We finished the seminar – and our tour of the Frescobaldi estates – in Southern Tuscany. Castelgiocondo, one of the largest estates in the Montalcino appellation, was originally owned by a French Investment Bank, who grew mostly Bordeaux variety grapes. The owners soon discovered that the Bordeaux varieties did not grow well here, and the vineyard was replanted largely with Brunello (a clone of Sangiovese). It was around this time that the Frescobaldi family assumed the management of the estate, which they purchased outright in 1989. Today the Frescobaldis are the largest landowner in the Montalcino region, while the rival Banfi estate is the largest producer.
The region has been known for Brunello grapes and the quality of the wines they produce since the 14th century. The region was awarded the first DOCG designation (Brunello di Montalcino DOCG) in 1980, and today the wines are some of the most awarded and prized wines produced in Italy. (Source: Wikipedia).
The seminar featured two of the four wines currently produced at Castelgiocondo:
Despite being 100% Sangiovese, the Brunello is not a Chianti. The wine is aged at the estate for 4 years, three of those in oak barrels. A deep, deep red, the nose is earthy and robust, with notes of plum.
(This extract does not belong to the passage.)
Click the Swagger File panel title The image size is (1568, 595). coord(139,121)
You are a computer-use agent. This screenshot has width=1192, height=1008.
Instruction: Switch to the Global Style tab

The wine is intense, rich and complex – there’s a slight acidity, but overall it is smooth with well-balanced tannins. There are rich notes of plum and other stone fruits. The wine would be beautiful on it’s own, but will also pair exceptionally well with food, particularly beef or lamb. Retailing for around $60 US, this wine has limited production and fewer cases are imported into the US than other Frescobaldi wines. It can be found primarily in the New York area.
The Lamaione is 100% Merlot. Not a grape that traditionally does well in Tuscany, one portion of the Castelgiocondo estate has strong volcanic clay soil, and the Merlot grapes do grow well here. A deep red color, the nose is gorgeous – rich, earthy, with overtones of both fruit and spice. I detected notes of cinnamon and cloves. The wine itself is full-bodied, with strong notes of spice – again clove and cinnamon. It is not what I expect from a Merlot – it’s more “aggressive” if you will, but in a good way. This is a wine that demands notice – smoother than the Brunelo, it is complex, rich, nuanced – overall a very interesting wine. The tasting notes described it as a “racy Merlot.” Retailing for about $70 US, it also has limited distribution, and can be tough to find outside of the New York area.
And with these, the seminar was concluded, and Christy and I headed over to the Grand Tasting. By the end of the day, we both agreed the seminar was the highlight of the event, and next year, we’ll likely sign up for a few seminars and spend less time in the Grand Tasting hall.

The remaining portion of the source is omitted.